Regarding efficiency, PTX3 is a time and cost-effective diagnostic tool. Each determination had an approximate cost of 10 euros and, although the processing time in our case was not evaluable, because the samples were frozen and processed in a deferred manner, the laboratory staff estimated that measurements could be obtained within 4 to 6 h after the sample extraction.

We acknowledge some limitations in our study. First, we used a convenience sampling which is susceptible of a selection bias. For a selection bias to be the explanation for our results, selection into the analytical sample would have to be related to the group (control or PAA) and PTX3 levels. More specifically, patients in the control group with high levels of PTX3 and PAA patients with low levels of PTX3 would have been less likely included in the analytical sample, which is unlikely and difficult to fully address given the available data. Due to the observational design of our study, we cannot deny the possibility of confounding by variables we did not account for, such as age and sex. Serum levels of some biomarkers are associated with age, but there is no previous evidence on an association between age and PTX3 levels. Matched design and stratified analysis are useful strategies for controlling for confounding, but our study had an independent design, and our sample size was insufficient subgroup analyses. Future studies should consider different strategies to assess the potential confounding effect of sociodemographic variables.

On the other hand, our study has several strengths, including a rigorous methodology and critical analysis of the data obtained in comparison with the existing literature and a large sample size, considerably larger than other series published to date. Another important strength is that the laboratory staff was blinded to patient’s group.
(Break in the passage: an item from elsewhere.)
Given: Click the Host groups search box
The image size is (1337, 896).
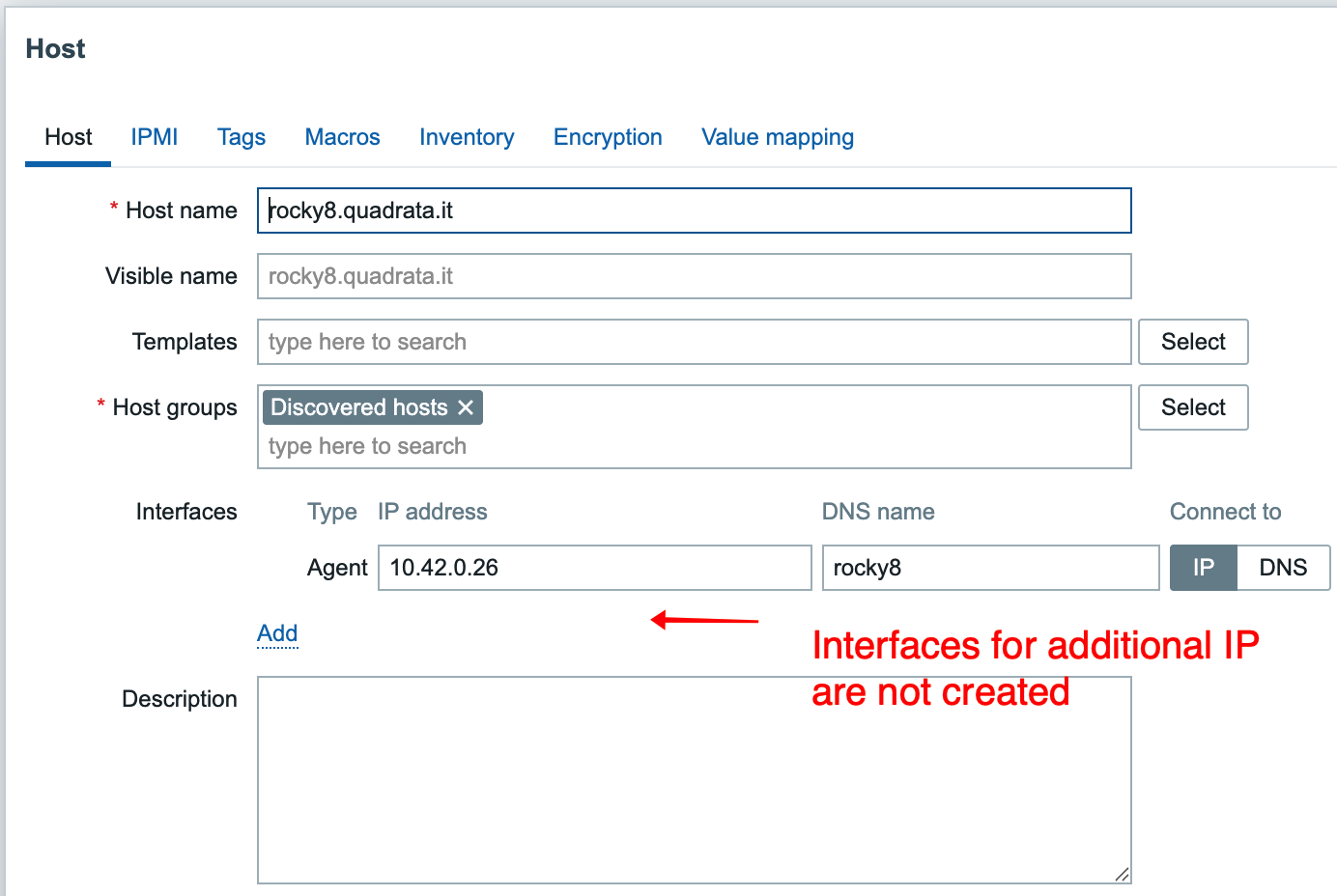Looking at the screenshot, I should pyautogui.click(x=694, y=446).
In conclusion, to date, no biomarker has shown sufficient discriminative capacity to be used as a single test for the diagnosis of PAA. According to our results, we do not believe that PTX3 could be used as a single marker for the diagnosis of PAA either. Further research is needed to elucidate whether the inclusion of PTX3 serum levels in a risk score that considers sociodemographic, clinical, and radiological variables could make a difference. Despite our findings, we believe that the study of potential new biomarkers for the diagnosis of PAA remains an open avenue for future studies.